--- START ---

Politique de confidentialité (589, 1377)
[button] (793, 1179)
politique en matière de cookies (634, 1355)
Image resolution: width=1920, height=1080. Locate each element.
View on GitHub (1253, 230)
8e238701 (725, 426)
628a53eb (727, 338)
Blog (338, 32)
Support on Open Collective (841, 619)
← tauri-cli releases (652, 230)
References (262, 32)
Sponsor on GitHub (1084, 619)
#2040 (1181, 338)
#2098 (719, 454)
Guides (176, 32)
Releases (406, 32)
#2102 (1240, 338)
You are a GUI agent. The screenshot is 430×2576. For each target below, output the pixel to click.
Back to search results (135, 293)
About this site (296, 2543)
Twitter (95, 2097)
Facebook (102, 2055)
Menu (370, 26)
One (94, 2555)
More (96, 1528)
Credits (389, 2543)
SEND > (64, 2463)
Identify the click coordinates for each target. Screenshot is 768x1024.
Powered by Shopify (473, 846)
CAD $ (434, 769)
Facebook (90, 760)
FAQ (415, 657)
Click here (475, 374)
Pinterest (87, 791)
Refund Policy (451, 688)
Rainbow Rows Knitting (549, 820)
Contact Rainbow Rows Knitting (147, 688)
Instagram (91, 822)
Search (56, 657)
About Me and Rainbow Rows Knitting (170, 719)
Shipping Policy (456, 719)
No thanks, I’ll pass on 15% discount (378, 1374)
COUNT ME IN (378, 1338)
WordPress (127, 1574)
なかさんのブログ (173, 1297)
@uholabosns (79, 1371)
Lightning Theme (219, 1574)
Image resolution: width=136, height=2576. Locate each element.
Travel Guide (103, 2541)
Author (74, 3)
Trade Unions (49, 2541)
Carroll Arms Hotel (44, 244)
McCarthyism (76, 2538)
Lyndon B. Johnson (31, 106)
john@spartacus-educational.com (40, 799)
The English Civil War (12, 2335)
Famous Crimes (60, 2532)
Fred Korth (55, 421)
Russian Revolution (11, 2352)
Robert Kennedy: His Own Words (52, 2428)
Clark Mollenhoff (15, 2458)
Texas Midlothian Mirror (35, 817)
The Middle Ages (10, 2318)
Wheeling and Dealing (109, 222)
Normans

--- END ---

Transcribe all the material, keeping each word as it is.

(SOLUTION):
Politique de confidentialité (589, 1377)
[button] (793, 1179)
politique en matière de cookies (634, 1355)
Image resolution: width=1920, height=1080. Locate each element.
View on GitHub (1253, 230)
8e238701 (725, 426)
628a53eb (727, 338)
Blog (338, 32)
Support on Open Collective (841, 619)
← tauri-cli releases (652, 230)
References (262, 32)
Sponsor on GitHub (1084, 619)
#2040 (1181, 338)
#2098 (719, 454)
Guides (176, 32)
Releases (406, 32)
#2102 (1240, 338)
You are a GUI agent. The screenshot is 430×2576. For each target below, output the pixel to click.
Back to search results (135, 293)
About this site (296, 2543)
Twitter (95, 2097)
Facebook (102, 2055)
Menu (370, 26)
One (94, 2555)
More (96, 1528)
Credits (389, 2543)
SEND > (64, 2463)
Identify the click coordinates for each target. Screenshot is 768x1024.
Powered by Shopify (473, 846)
CAD $ (434, 769)
Facebook (90, 760)
FAQ (415, 657)
Click here (475, 374)
Pinterest (87, 791)
Refund Policy (451, 688)
Rainbow Rows Knitting (549, 820)
Contact Rainbow Rows Knitting (147, 688)
Instagram (91, 822)
Search (56, 657)
About Me and Rainbow Rows Knitting (170, 719)
Shipping Policy (456, 719)
No thanks, I’ll pass on 15% discount (378, 1374)
COUNT ME IN (378, 1338)
WordPress (127, 1574)
なかさんのブログ (173, 1297)
@uholabosns (79, 1371)
Lightning Theme (219, 1574)
Image resolution: width=136, height=2576. Locate each element.
Travel Guide (103, 2541)
Author (74, 3)
Trade Unions (49, 2541)
Carroll Arms Hotel (44, 244)
McCarthyism (76, 2538)
Lyndon B. Johnson (31, 106)
john@spartacus-educational.com (40, 799)
The English Civil War (12, 2335)
Famous Crimes (60, 2532)
Fred Korth (55, 421)
Russian Revolution (11, 2352)
Robert Kennedy: His Own Words (52, 2428)
Clark Mollenhoff (15, 2458)
Texas Midlothian Mirror (35, 817)
The Middle Ages (10, 2318)
Wheeling and Dealing (109, 222)
Normans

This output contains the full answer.